* [Entries]
•••••

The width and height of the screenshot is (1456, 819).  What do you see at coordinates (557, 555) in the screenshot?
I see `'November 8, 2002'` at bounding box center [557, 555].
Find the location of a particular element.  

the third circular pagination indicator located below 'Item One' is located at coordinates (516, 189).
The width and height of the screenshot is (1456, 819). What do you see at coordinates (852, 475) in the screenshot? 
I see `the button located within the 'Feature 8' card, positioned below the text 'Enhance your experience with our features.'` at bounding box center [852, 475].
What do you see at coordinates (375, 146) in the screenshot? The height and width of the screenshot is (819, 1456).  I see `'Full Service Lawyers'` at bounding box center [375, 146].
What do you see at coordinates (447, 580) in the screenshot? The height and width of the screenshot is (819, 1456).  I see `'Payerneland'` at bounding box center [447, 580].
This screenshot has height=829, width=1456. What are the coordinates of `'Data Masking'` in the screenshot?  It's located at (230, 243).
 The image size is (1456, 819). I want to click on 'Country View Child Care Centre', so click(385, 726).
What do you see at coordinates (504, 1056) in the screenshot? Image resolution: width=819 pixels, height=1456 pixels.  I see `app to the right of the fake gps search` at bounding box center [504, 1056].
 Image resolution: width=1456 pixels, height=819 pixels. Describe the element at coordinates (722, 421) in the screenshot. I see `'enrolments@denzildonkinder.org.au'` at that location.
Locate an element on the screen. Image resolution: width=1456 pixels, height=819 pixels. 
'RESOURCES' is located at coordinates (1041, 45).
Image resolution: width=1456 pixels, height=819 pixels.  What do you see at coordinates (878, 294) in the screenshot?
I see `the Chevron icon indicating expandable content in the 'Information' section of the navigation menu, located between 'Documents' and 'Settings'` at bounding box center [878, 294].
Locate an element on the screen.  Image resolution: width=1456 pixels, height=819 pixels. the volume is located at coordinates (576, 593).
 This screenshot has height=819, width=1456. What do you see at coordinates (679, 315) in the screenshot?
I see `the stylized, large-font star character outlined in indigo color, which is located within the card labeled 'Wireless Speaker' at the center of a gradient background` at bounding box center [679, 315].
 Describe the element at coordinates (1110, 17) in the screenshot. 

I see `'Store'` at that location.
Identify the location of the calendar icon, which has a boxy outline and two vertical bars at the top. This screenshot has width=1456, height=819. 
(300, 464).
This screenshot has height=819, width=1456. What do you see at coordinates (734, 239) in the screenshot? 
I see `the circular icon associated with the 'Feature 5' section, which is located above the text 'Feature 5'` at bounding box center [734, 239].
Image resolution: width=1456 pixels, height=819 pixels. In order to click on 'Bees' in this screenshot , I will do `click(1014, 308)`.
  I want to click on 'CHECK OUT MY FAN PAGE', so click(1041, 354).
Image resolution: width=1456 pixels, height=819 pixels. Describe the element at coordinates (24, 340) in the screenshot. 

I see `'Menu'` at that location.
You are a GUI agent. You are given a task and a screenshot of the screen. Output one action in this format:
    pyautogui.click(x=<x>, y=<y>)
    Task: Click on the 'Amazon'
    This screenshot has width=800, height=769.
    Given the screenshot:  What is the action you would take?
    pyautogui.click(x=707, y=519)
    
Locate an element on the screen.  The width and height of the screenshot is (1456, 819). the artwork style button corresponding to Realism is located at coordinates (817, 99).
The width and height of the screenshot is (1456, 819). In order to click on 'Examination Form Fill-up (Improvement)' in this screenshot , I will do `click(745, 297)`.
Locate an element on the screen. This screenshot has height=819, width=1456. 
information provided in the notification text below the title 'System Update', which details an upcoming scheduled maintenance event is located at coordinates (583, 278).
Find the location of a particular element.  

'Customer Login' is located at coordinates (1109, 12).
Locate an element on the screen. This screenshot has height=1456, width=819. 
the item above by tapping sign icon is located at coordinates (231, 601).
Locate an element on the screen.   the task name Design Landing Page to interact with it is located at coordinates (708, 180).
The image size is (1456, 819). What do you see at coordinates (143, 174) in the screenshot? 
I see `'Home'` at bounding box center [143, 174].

•••••

* [Instructions for the task] Retype the records word for word from the first line through the line that contains "What do you see at coordinates (375, 146)", including both.

* [Exercise response]
The width and height of the screenshot is (1456, 819).  What do you see at coordinates (557, 555) in the screenshot?
I see `'November 8, 2002'` at bounding box center [557, 555].
Find the location of a particular element.  

the third circular pagination indicator located below 'Item One' is located at coordinates (516, 189).
The width and height of the screenshot is (1456, 819). What do you see at coordinates (852, 475) in the screenshot? 
I see `the button located within the 'Feature 8' card, positioned below the text 'Enhance your experience with our features.'` at bounding box center [852, 475].
What do you see at coordinates (375, 146) in the screenshot? The height and width of the screenshot is (819, 1456).  I see `'Full Service Lawyers'` at bounding box center [375, 146].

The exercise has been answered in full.